Of the 154 patients who tested positive for mpox and received tecovirimat, 72 were PWH and 82 were HIV-negative. All patients were assigned male sex at birth, and 1 reported female gender identity. Only 2 of all mpox patients reported exclusively female sex partners.
The PWH were generally older and more likely to be Black or Hispanic, and 14 of the 72 had a viral load greater than 1000 copies/mL or CD4 count less than 0.20 × 109 cells/L. Among the HIV-negative patients, 70% reported taking HIV PrEP.
The indications for tecovirimat treatment were similar between the PWH and HIV-negative cohorts. Nonsevere adverse events occurred in 22% of patients. Serious adverse events were reported in 4 patients, 3 of whom were PWH and 2 with CD4 counts less than 0.20 × 109 cells/L. None of the serious adverse events were determined to be due to tecovirimat.
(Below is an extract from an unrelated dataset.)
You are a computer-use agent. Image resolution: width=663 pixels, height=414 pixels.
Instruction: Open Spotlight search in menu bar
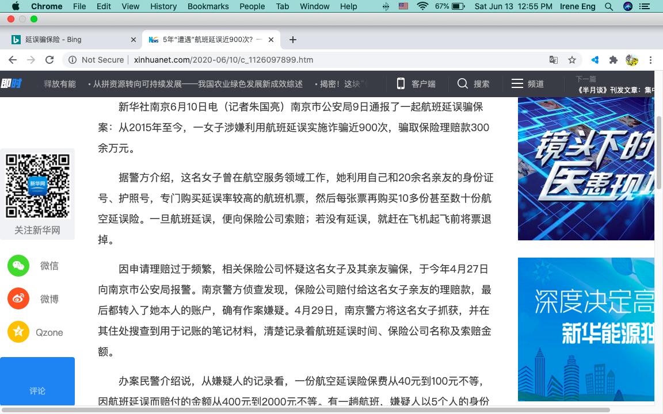point(609,6)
The 2 cohorts had similar rates of hospitalization, indication for treatment, and concurrent infections. However, PWH had fewer days from symptom onset to treatment than patients without HIV (7.5 days vs 10 days). On day 1 of illness, PWH were more likely to report skin lesions, fever, and diarrhea, while HIV-negative patients were more likely to experience a prodrome and to develop additional symptoms or examination findings, such as lymphadenopathy.
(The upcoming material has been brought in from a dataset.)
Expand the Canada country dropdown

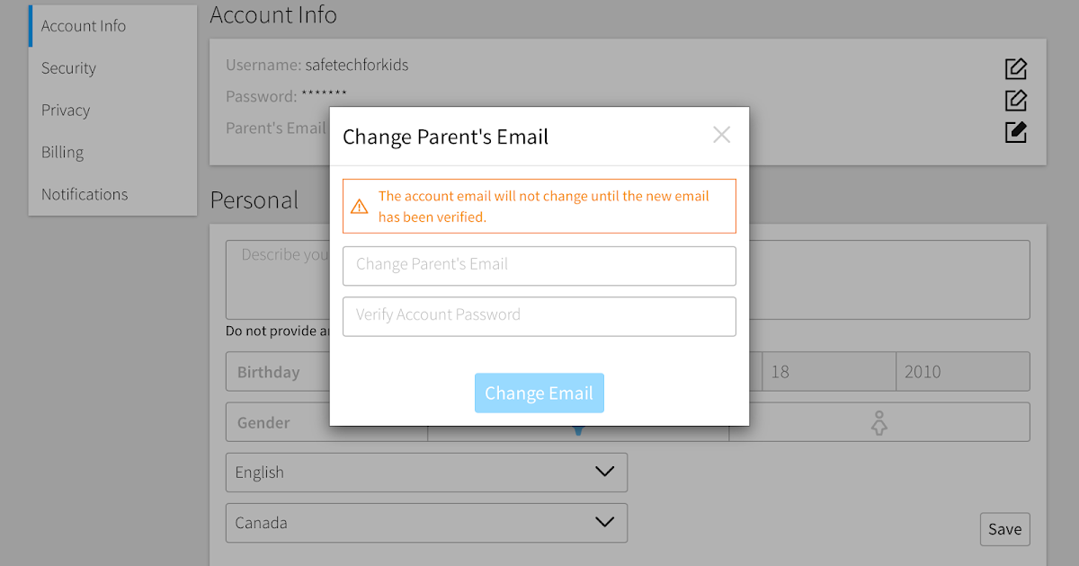pyautogui.click(x=426, y=523)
Notably, there was no difference in treatment outcomes between the PWH and HIV-negative patients. While prior studies found PWH were hospitalized with mpox at higher rates than those without HIV, this research found no differences in hospitalization rates. The investigators determined all mpox patients who initiated tecovirimat treatment had comparable days to improvement and rates of persistent symptoms, regardless of their HIV status.